Featured Post

Rest

 I hope that everybody in the world gets their infinite moment of respite today. 

Sunday, February 15, 2026

Heuristic medicine

I remember a hilarious comment on a TedTalk about breathing saying "I'm even breathing wrong??" I found it to be deep somehow but didn't realize why at the time. 

I was watching this IG reel about reducing the gap between decision and action and immediately felt this instinct to disqualify the advice, thinking about cases where it wouldn't apply. People have any number of reasons they don't act after all... fear, trauma, habits... everyone has their own situation. But was I making excuses? Why?

That's the risk you run consuming this sort of content, I think (particularly as a perfectionist). You miss the whole point: people give you medicine and you refuse because it means admitting that you are sick. But it isn't your fault that you are sick. I don't think the language people use to talk about the "sick" helps either.

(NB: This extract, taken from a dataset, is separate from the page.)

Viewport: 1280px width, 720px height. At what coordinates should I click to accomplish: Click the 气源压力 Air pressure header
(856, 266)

We blame them for causing their own problems because it helps us believe in a fair world. 

We don't need to self-flagellate. The whole point of self-help isn't to feel anguish for not feeling ready or able to follow this advice nor to feel grief about not having done any of it sooner. 

It's funny because in this case the very sickness often causes us to refuse the medicine. The content could even be about perfectionism and how it has us keeping up illusions and keeps us from living life etc. but this is a painful pill to swallow for a perfectionist given that this is how they might have lived most of their lives.

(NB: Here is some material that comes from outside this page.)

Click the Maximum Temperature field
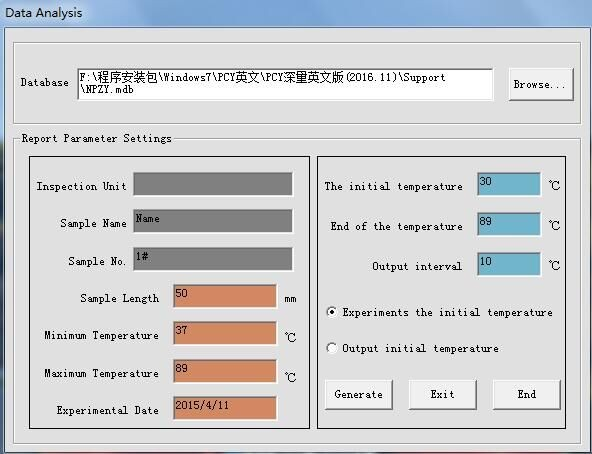[x=225, y=371]

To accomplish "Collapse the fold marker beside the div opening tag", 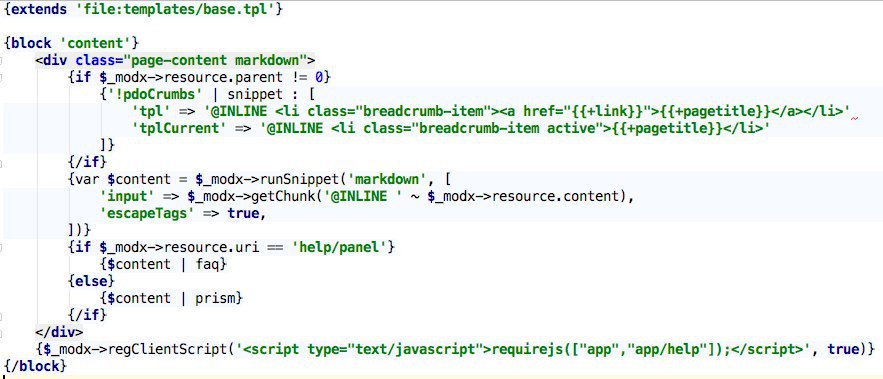I will (x=2, y=60).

If I were to suggest anything, content creators should use more compassionate language in serving content. We should think of it in the same way that we think of medicine. Granted it's more holistic (heuristic?) medicine, but we can easily imagine that when the science catches up the whole "doing life" thing won't seem so much like magic and morality and wisdom, but a matter of fact. Morality creeps in when we don't understand something fully. 

Actually this is a lot like the issue of crime. We see criminality as this moral thing and demonize criminals, but as we understand it more scientifically, that it's more like an epidemic, we are somewhat unintentionally realizing that a kind of rational empathy makes far more sense. Even on the individual level we are moved to think of criminals as simply those who are sick and need our care.

I think there will always be that instinct to distance ourselves from the "sick", as we have with lepers and the disabled. Whether it reminds us of our own frailty or it's about guilt, it's uncomfortable. 
But I think as we understand more, we will raise up our level of consciousness. So there is reason to hope. Life, as we know it now, will not seem as complicated. Maybe we will look back on our songs and our IG reels as we see leeches and acupuncture and herbs -- some work, some don't, but we did our best with what we knew.